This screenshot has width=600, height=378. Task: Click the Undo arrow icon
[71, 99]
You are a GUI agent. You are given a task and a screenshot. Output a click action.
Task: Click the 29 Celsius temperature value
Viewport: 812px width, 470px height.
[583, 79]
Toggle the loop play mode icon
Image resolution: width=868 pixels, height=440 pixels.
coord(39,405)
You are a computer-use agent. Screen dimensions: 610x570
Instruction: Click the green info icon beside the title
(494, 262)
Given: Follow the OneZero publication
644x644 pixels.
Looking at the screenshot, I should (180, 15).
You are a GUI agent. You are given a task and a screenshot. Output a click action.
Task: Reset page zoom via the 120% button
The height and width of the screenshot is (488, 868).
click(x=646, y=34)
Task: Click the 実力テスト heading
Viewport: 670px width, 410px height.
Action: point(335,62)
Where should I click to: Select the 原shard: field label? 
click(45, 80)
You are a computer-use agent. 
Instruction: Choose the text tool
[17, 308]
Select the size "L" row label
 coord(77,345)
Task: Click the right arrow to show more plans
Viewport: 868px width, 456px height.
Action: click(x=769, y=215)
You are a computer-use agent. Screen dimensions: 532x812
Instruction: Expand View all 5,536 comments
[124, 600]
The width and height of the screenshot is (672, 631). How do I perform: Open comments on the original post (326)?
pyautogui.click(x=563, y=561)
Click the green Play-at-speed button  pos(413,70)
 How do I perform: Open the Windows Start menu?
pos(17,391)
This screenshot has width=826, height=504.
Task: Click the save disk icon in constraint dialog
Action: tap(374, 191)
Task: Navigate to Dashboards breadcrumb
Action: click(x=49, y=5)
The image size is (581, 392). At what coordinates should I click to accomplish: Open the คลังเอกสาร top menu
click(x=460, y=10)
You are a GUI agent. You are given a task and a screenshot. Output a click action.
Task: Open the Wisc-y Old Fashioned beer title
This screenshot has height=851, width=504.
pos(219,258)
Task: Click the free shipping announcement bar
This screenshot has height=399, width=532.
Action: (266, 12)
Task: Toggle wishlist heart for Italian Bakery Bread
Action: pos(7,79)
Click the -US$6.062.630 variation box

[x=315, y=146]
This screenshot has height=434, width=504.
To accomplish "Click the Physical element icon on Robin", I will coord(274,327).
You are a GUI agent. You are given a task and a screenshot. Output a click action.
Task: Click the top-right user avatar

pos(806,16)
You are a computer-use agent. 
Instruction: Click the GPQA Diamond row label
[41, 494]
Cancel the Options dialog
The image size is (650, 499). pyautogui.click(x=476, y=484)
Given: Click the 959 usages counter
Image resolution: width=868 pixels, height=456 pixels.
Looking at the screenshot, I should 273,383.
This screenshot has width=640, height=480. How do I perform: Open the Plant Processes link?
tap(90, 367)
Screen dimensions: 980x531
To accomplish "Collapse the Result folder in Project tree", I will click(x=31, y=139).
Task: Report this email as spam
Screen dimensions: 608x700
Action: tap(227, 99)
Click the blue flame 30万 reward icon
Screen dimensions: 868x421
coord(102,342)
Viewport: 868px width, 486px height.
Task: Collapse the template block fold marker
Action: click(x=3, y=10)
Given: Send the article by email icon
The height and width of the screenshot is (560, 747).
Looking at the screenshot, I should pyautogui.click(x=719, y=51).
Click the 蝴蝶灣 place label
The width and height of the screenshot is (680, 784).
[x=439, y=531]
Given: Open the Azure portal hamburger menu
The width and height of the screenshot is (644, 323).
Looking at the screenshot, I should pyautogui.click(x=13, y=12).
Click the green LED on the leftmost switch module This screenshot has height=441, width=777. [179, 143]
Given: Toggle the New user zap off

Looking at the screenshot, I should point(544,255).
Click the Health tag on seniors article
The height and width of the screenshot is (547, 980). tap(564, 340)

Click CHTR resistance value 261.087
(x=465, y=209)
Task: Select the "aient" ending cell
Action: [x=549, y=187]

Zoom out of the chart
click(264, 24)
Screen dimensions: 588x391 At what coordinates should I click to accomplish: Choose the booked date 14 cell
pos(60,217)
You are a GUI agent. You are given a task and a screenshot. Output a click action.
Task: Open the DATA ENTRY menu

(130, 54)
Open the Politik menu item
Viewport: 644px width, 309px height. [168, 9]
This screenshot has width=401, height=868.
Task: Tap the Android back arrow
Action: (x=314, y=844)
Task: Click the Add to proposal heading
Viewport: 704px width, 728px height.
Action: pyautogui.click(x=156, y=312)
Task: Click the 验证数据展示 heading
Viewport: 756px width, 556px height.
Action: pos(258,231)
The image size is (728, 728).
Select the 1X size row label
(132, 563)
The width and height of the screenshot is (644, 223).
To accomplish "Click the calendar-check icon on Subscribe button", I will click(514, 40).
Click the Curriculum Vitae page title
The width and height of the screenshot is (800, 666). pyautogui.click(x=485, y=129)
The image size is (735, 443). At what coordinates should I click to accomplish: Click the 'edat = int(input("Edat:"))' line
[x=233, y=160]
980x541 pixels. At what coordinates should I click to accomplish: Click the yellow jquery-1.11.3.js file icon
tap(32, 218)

* _AIM OF THE TASK_:
Each record above, in full: retype it verbatim.

* _ANSWER TO THE EXERCISE_:
This screenshot has width=600, height=378. Task: Click the Undo arrow icon
[71, 99]
You are a GUI agent. You are given a task and a screenshot. Output a click action.
Task: Click the 29 Celsius temperature value
Viewport: 812px width, 470px height.
[583, 79]
Toggle the loop play mode icon
Image resolution: width=868 pixels, height=440 pixels.
coord(39,405)
You are a computer-use agent. Screen dimensions: 610x570
Instruction: Click the green info icon beside the title
(494, 262)
Given: Follow the OneZero publication
644x644 pixels.
Looking at the screenshot, I should (180, 15).
You are a GUI agent. You are given a task and a screenshot. Output a click action.
Task: Reset page zoom via the 120% button
The height and width of the screenshot is (488, 868).
click(x=646, y=34)
Task: Click the 実力テスト heading
Viewport: 670px width, 410px height.
Action: point(335,62)
Where should I click to: Select the 原shard: field label? 
click(45, 80)
You are a computer-use agent. 
Instruction: Choose the text tool
[17, 308]
Select the size "L" row label
 coord(77,345)
Task: Click the right arrow to show more plans
Viewport: 868px width, 456px height.
Action: click(x=769, y=215)
You are a computer-use agent. Screen dimensions: 532x812
Instruction: Expand View all 5,536 comments
[124, 600]
The width and height of the screenshot is (672, 631). How do I perform: Open comments on the original post (326)?
pyautogui.click(x=563, y=561)
Click the green Play-at-speed button  pos(413,70)
 How do I perform: Open the Windows Start menu?
pos(17,391)
This screenshot has width=826, height=504.
Task: Click the save disk icon in constraint dialog
Action: tap(374, 191)
Task: Navigate to Dashboards breadcrumb
Action: click(x=49, y=5)
The image size is (581, 392). At what coordinates should I click to accomplish: Open the คลังเอกสาร top menu
click(x=460, y=10)
You are a GUI agent. You are given a task and a screenshot. Output a click action.
Task: Open the Wisc-y Old Fashioned beer title
This screenshot has height=851, width=504.
pos(219,258)
Task: Click the free shipping announcement bar
This screenshot has height=399, width=532.
Action: (266, 12)
Task: Toggle wishlist heart for Italian Bakery Bread
Action: pos(7,79)
Click the -US$6.062.630 variation box

[x=315, y=146]
This screenshot has height=434, width=504.
To accomplish "Click the Physical element icon on Robin", I will coord(274,327).
You are a GUI agent. You are given a task and a screenshot. Output a click action.
Task: Click the top-right user avatar

pos(806,16)
You are a computer-use agent. 
Instruction: Click the GPQA Diamond row label
[41, 494]
Cancel the Options dialog
The image size is (650, 499). pyautogui.click(x=476, y=484)
Given: Click the 959 usages counter
Image resolution: width=868 pixels, height=456 pixels.
Looking at the screenshot, I should 273,383.
This screenshot has width=640, height=480. How do I perform: Open the Plant Processes link?
tap(90, 367)
Screen dimensions: 980x531
To accomplish "Collapse the Result folder in Project tree", I will click(x=31, y=139).
Task: Report this email as spam
Screen dimensions: 608x700
Action: tap(227, 99)
Click the blue flame 30万 reward icon
Screen dimensions: 868x421
coord(102,342)
Viewport: 868px width, 486px height.
Task: Collapse the template block fold marker
Action: click(x=3, y=10)
Given: Send the article by email icon
The height and width of the screenshot is (560, 747).
Looking at the screenshot, I should pyautogui.click(x=719, y=51).
Click the 蝴蝶灣 place label
The width and height of the screenshot is (680, 784).
[x=439, y=531]
Given: Open the Azure portal hamburger menu
The width and height of the screenshot is (644, 323).
Looking at the screenshot, I should pyautogui.click(x=13, y=12).
Click the green LED on the leftmost switch module This screenshot has height=441, width=777. [179, 143]
Given: Toggle the New user zap off

Looking at the screenshot, I should point(544,255).
Click the Health tag on seniors article
The height and width of the screenshot is (547, 980). tap(564, 340)

Click CHTR resistance value 261.087
(x=465, y=209)
Task: Select the "aient" ending cell
Action: [x=549, y=187]

Zoom out of the chart
click(264, 24)
Screen dimensions: 588x391 At what coordinates should I click to accomplish: Choose the booked date 14 cell
pos(60,217)
You are a GUI agent. You are given a task and a screenshot. Output a click action.
Task: Open the DATA ENTRY menu

(130, 54)
Open the Politik menu item
Viewport: 644px width, 309px height. [168, 9]
This screenshot has width=401, height=868.
Task: Tap the Android back arrow
Action: (x=314, y=844)
Task: Click the Add to proposal heading
Viewport: 704px width, 728px height.
Action: pyautogui.click(x=156, y=312)
Task: Click the 验证数据展示 heading
Viewport: 756px width, 556px height.
Action: pos(258,231)
The image size is (728, 728).
Select the 1X size row label
(132, 563)
The width and height of the screenshot is (644, 223).
To accomplish "Click the calendar-check icon on Subscribe button", I will click(514, 40).
Click the Curriculum Vitae page title
The width and height of the screenshot is (800, 666). pyautogui.click(x=485, y=129)
The image size is (735, 443). At what coordinates should I click to accomplish: Click the 'edat = int(input("Edat:"))' line
[x=233, y=160]
980x541 pixels. At what coordinates should I click to accomplish: Click the yellow jquery-1.11.3.js file icon
tap(32, 218)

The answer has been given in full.